**THE TASK**
Could you repeat, word for word, every line from the one containing "xedicatba.vn (88, 2360)" through the final line of the records below, and nothing else?

**Stored items**
%%

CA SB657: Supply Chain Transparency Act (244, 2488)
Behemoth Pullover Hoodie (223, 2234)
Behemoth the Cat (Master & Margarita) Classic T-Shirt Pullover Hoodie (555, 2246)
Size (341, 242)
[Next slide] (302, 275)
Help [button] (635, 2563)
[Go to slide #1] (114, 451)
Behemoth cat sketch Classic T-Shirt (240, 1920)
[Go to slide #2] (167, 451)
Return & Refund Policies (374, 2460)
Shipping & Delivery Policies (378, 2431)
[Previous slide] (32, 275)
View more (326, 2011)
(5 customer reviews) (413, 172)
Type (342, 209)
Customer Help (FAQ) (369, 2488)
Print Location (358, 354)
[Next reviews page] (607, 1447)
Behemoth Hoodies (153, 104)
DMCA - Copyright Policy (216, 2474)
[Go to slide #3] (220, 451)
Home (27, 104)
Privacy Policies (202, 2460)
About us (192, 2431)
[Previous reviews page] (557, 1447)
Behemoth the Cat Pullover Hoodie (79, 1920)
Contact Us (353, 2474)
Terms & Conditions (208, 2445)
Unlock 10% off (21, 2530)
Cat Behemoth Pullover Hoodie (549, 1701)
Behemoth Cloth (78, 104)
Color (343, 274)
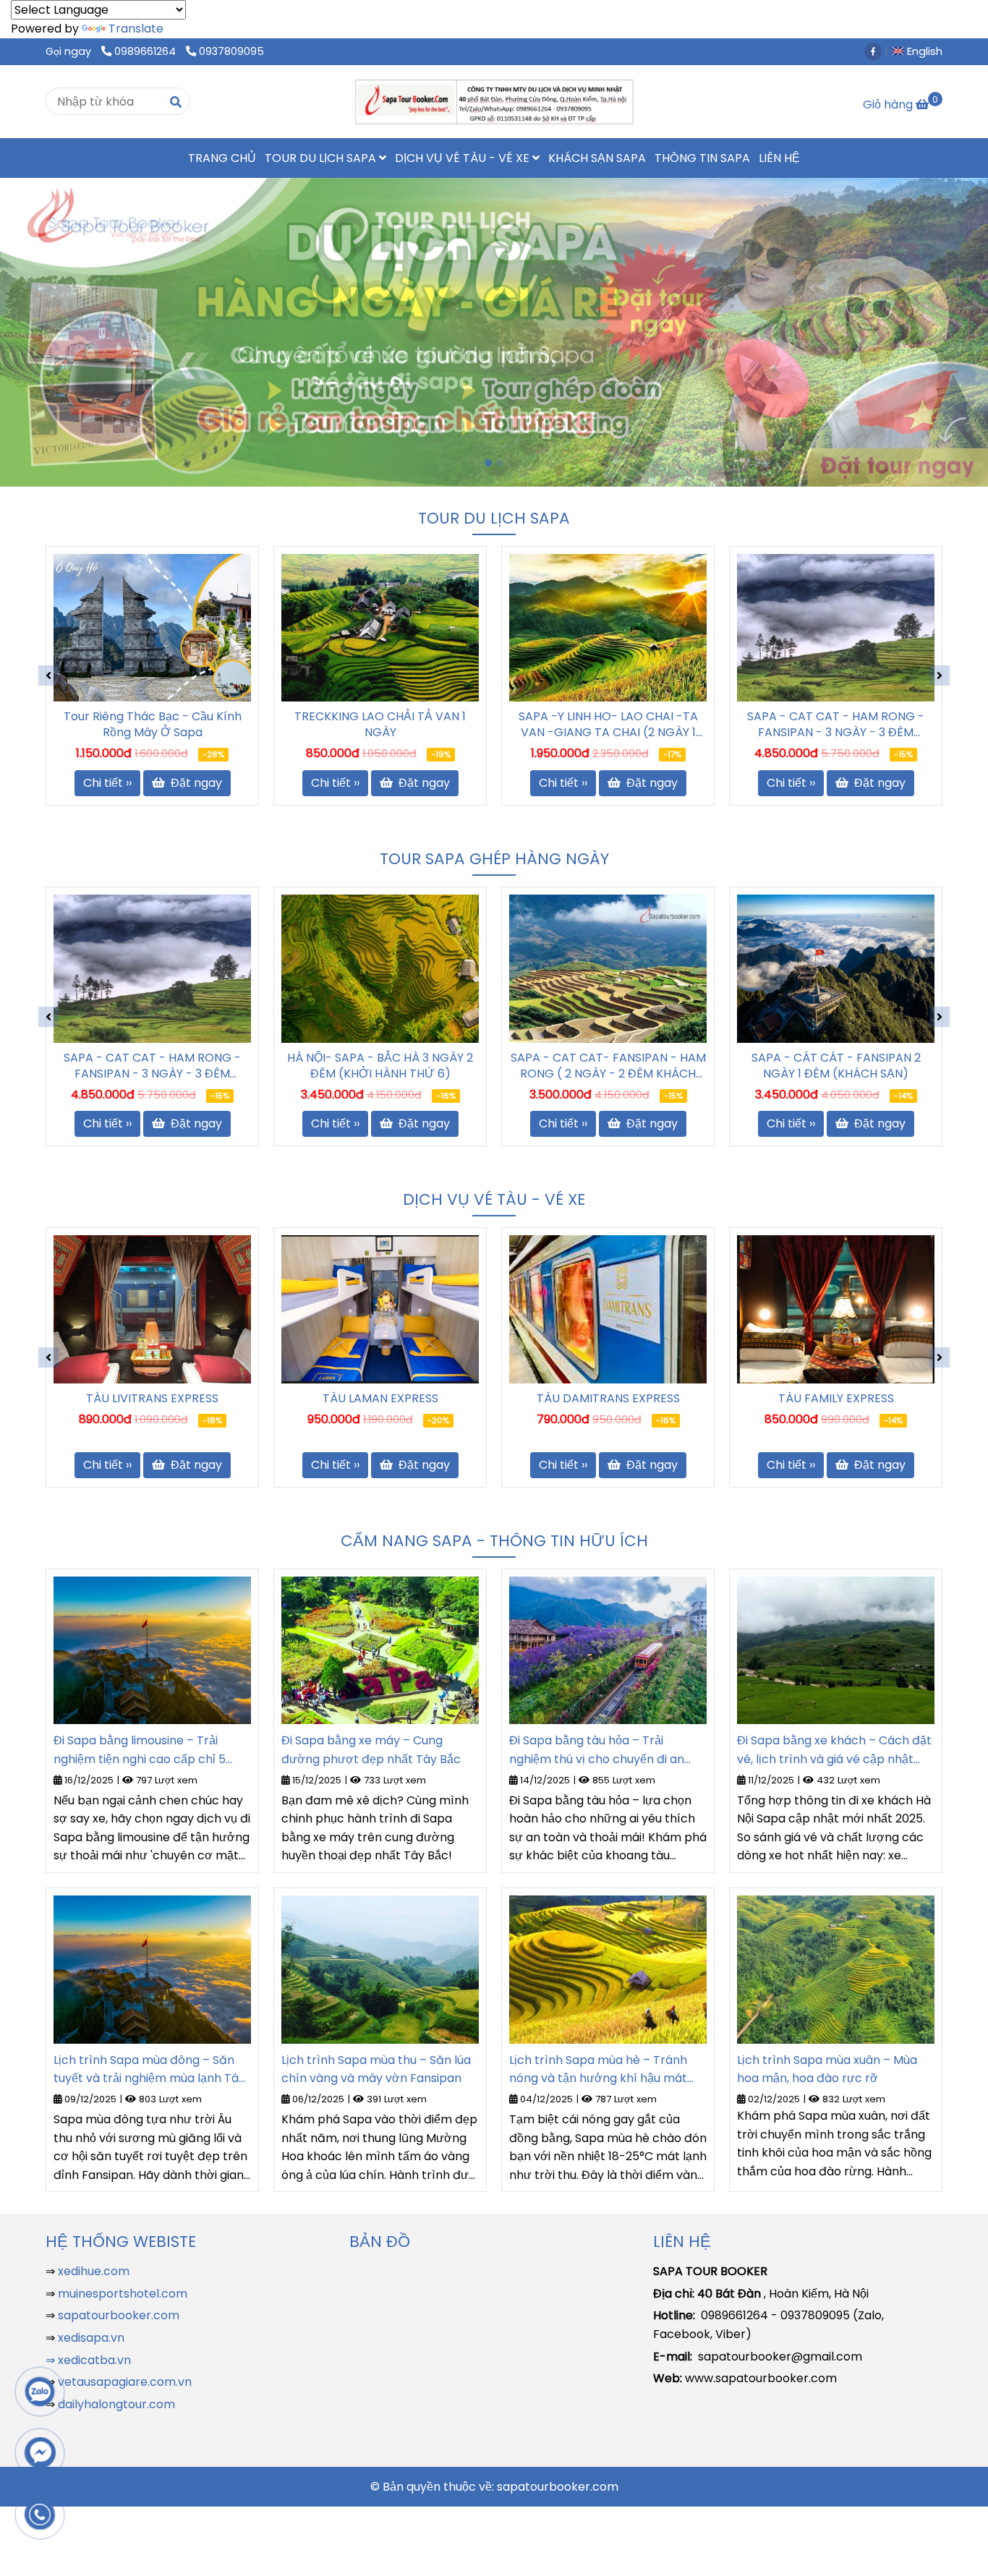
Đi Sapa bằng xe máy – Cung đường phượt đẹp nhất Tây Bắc (371, 1749)
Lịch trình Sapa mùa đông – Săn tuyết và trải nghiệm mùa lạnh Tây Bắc (149, 2070)
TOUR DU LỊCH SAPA (322, 158)
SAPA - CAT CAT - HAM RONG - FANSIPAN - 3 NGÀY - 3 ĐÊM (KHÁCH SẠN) (608, 725)
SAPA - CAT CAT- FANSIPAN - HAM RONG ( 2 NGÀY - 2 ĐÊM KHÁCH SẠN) (608, 1066)
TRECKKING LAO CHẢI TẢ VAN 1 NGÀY (152, 725)
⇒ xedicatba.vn (88, 2360)
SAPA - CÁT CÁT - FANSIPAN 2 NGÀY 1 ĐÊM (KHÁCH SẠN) (836, 1066)
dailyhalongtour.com (116, 2404)
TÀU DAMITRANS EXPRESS (608, 1399)
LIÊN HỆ (779, 158)
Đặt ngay (195, 783)
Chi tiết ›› (107, 783)
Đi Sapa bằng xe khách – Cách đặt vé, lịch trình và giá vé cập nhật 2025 (834, 1750)
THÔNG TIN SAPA (702, 158)
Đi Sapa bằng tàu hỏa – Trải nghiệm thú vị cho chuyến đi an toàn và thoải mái (596, 1750)
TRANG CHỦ (222, 158)
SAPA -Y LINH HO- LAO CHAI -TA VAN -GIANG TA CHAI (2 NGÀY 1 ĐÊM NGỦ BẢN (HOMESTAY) (380, 725)
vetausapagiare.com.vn (125, 2382)
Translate (135, 28)
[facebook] (876, 51)
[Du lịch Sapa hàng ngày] (152, 628)
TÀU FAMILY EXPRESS (836, 1399)
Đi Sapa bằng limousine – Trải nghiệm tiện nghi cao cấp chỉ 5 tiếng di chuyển (140, 1750)
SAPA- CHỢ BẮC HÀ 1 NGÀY (835, 717)
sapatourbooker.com (117, 2315)
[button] (921, 51)
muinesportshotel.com (122, 2293)
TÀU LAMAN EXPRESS (380, 1399)
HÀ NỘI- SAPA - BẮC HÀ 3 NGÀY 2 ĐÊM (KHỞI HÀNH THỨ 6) (380, 1066)
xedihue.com (93, 2271)
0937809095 (231, 51)
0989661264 (146, 51)
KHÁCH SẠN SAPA (597, 158)
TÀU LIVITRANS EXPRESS (152, 1399)
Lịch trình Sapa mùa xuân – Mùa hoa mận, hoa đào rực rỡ (827, 2069)
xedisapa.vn (91, 2337)
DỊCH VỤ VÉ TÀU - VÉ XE (463, 158)
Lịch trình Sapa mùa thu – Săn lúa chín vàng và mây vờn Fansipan (376, 2069)
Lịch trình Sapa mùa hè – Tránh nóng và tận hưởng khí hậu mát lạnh (598, 2070)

%%

**SOLUTION FOR THIS PROBLEM**
⇒ xedicatba.vn (88, 2360)
SAPA - CÁT CÁT - FANSIPAN 2 NGÀY 1 ĐÊM (KHÁCH SẠN) (836, 1066)
dailyhalongtour.com (116, 2404)
TÀU DAMITRANS EXPRESS (608, 1399)
LIÊN HỆ (779, 158)
Đặt ngay (195, 783)
Chi tiết ›› (107, 783)
Đi Sapa bằng xe khách – Cách đặt vé, lịch trình và giá vé cập nhật 2025 (834, 1750)
THÔNG TIN SAPA (702, 158)
Đi Sapa bằng tàu hỏa – Trải nghiệm thú vị cho chuyến đi an toàn và thoải mái (596, 1750)
TRANG CHỦ (222, 158)
SAPA -Y LINH HO- LAO CHAI -TA VAN -GIANG TA CHAI (2 NGÀY 1 ĐÊM NGỦ BẢN (HOMESTAY) (380, 725)
vetausapagiare.com.vn (125, 2382)
Translate (135, 28)
[facebook] (876, 51)
[Du lịch Sapa hàng ngày] (152, 628)
TÀU FAMILY EXPRESS (836, 1399)
Đi Sapa bằng limousine – Trải nghiệm tiện nghi cao cấp chỉ 5 tiếng di chuyển (140, 1750)
SAPA- CHỢ BẮC HÀ 1 NGÀY (835, 717)
sapatourbooker.com (117, 2315)
[button] (921, 51)
muinesportshotel.com (122, 2293)
TÀU LAMAN EXPRESS (380, 1399)
HÀ NỘI- SAPA - BẮC HÀ 3 NGÀY 2 ĐÊM (KHỞI HÀNH THỨ 6) (380, 1066)
xedihue.com (93, 2271)
0937809095 (231, 51)
0989661264 (146, 51)
KHÁCH SẠN SAPA (597, 158)
TÀU LIVITRANS EXPRESS (152, 1399)
Lịch trình Sapa mùa xuân – Mùa hoa mận, hoa đào rực rỡ (827, 2069)
xedisapa.vn (91, 2337)
DỊCH VỤ VÉ TÀU - VÉ XE (463, 158)
Lịch trình Sapa mùa thu – Săn lúa chín vàng và mây vờn Fansipan (376, 2069)
Lịch trình Sapa mùa hè – Tránh nóng và tận hưởng khí hậu mát lạnh (598, 2070)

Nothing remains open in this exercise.